* Extracted data
-- Opening Marker --

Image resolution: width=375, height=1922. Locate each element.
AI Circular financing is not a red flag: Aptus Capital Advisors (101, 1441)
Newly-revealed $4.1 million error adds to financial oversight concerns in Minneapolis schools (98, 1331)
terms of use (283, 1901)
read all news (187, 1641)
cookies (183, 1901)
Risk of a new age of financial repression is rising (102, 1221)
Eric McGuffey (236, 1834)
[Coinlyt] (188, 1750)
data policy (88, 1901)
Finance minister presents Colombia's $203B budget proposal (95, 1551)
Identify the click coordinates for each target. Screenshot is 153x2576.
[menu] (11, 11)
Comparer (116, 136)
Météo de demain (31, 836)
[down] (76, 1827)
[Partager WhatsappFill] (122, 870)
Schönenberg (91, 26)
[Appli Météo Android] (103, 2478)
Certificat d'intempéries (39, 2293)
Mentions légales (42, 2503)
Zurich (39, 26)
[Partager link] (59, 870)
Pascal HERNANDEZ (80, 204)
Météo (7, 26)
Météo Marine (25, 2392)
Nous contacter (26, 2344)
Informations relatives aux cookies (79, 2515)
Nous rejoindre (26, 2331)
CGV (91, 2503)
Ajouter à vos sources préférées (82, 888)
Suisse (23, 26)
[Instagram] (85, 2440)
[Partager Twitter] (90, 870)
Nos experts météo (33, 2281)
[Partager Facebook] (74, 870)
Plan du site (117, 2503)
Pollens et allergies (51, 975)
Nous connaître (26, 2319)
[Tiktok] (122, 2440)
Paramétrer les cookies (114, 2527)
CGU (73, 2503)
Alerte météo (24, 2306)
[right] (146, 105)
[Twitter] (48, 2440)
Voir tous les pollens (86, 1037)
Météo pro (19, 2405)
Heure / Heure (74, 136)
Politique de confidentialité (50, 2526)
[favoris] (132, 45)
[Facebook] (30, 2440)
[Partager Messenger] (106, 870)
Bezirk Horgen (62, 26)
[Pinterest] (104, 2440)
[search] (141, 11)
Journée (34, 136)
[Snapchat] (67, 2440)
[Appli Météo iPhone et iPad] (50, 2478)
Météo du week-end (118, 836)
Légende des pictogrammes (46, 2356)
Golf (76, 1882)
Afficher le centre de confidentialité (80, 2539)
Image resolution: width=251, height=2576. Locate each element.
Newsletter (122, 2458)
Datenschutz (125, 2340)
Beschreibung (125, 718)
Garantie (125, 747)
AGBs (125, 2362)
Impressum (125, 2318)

-- Closing Marker --

* What you need to do
What you return must be an exact retyping of the lines above starting at the line with "Nous connaître (26, 2319)" and ending at the line with "[Appli Météo iPhone et iPad] (50, 2478)", and nothing besides.

* Result for this task
Nous connaître (26, 2319)
[Tiktok] (122, 2440)
Paramétrer les cookies (114, 2527)
CGU (73, 2503)
Alerte météo (24, 2306)
[right] (146, 105)
[Twitter] (48, 2440)
Voir tous les pollens (86, 1037)
Météo pro (19, 2405)
Heure / Heure (74, 136)
Politique de confidentialité (50, 2526)
[favoris] (132, 45)
[Facebook] (30, 2440)
[Partager Messenger] (106, 870)
Bezirk Horgen (62, 26)
[Pinterest] (104, 2440)
[search] (141, 11)
Journée (34, 136)
[Snapchat] (67, 2440)
[Appli Météo iPhone et iPad] (50, 2478)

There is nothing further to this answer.